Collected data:
┌──

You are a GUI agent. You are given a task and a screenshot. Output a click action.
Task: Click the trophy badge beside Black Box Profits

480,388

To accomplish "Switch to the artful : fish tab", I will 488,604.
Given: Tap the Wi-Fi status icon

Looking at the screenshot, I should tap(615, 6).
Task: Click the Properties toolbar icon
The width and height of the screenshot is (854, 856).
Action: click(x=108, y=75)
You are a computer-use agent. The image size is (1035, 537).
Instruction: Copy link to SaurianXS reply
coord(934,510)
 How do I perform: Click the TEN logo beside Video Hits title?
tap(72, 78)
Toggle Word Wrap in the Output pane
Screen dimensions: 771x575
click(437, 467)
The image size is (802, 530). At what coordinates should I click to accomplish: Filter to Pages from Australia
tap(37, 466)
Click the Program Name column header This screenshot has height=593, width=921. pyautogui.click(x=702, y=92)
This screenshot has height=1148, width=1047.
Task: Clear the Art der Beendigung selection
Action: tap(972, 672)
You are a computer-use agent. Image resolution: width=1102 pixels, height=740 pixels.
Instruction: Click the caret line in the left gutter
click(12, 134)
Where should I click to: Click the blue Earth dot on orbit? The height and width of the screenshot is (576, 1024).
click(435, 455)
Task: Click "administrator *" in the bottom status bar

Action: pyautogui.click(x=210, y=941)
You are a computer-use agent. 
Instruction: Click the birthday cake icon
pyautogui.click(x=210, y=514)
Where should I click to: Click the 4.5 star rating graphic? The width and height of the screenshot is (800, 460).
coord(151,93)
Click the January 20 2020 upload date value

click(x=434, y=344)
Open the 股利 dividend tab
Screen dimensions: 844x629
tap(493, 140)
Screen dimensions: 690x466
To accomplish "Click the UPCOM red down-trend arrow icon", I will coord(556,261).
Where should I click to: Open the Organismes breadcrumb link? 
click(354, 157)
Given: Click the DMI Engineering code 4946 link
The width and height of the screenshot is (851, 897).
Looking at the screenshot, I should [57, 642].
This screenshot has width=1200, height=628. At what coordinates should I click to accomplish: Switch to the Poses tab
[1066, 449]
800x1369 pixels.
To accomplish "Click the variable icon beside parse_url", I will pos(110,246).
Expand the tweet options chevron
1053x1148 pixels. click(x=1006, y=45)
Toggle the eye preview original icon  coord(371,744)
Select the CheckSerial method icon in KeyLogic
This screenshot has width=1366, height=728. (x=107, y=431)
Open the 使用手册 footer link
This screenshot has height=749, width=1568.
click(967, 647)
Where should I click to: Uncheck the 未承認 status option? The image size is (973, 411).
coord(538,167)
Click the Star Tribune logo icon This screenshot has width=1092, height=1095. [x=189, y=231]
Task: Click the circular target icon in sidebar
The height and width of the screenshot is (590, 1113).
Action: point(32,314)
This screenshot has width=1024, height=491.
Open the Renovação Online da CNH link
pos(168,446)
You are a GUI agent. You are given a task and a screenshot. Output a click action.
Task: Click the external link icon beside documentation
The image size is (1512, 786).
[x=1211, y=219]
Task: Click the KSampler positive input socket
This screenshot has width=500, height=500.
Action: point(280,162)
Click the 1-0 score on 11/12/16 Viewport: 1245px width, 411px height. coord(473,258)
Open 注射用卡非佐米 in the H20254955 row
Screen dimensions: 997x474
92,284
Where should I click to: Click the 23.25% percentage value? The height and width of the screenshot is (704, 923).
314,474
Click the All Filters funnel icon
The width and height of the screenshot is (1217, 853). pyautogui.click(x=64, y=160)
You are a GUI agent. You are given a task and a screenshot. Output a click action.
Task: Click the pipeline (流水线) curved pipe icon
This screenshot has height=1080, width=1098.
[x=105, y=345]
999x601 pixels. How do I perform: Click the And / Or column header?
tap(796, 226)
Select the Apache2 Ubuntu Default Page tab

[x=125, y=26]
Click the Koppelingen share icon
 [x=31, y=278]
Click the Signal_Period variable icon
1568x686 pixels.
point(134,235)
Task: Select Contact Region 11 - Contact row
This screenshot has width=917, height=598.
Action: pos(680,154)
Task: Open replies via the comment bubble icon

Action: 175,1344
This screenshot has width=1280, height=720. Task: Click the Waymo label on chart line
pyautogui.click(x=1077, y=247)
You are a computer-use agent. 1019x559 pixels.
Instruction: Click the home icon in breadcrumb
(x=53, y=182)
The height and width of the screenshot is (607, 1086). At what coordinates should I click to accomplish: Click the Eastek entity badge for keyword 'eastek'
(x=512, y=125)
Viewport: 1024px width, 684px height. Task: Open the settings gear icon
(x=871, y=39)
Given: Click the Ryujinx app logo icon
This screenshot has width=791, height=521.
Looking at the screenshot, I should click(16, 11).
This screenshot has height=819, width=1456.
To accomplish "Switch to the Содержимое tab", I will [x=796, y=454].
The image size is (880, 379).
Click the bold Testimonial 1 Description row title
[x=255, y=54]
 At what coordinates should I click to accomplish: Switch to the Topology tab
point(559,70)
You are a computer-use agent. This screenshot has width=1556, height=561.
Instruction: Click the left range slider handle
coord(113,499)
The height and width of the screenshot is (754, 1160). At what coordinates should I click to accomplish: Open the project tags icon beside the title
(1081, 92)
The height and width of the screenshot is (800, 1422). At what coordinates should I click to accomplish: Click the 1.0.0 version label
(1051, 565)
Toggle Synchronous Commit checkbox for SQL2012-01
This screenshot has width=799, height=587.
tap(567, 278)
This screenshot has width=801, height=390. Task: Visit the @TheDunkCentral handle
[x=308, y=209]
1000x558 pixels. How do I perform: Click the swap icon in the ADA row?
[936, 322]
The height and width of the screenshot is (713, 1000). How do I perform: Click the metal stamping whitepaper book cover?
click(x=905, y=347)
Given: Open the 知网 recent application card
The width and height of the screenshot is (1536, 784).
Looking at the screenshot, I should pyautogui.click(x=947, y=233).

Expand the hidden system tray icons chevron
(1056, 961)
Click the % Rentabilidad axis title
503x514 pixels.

└──

Work to be completed - From the records above, pull out every line containing the word "agent".

Result of the exercise -
You are a GUI agent. You are given a task and a screenshot. Output a click action.
You are a computer-use agent. The image size is (1035, 537).
You are a computer-use agent. Image resolution: width=1102 pixels, height=740 pixels.
You are a computer-use agent. 
You are a GUI agent. You are given a task and a screenshot. Output a click action.
You are a GUI agent. You are given a task and a screenshot. Output a click action.
You are a computer-use agent. 1019x559 pixels.
You are a computer-use agent. This screenshot has width=1556, height=561.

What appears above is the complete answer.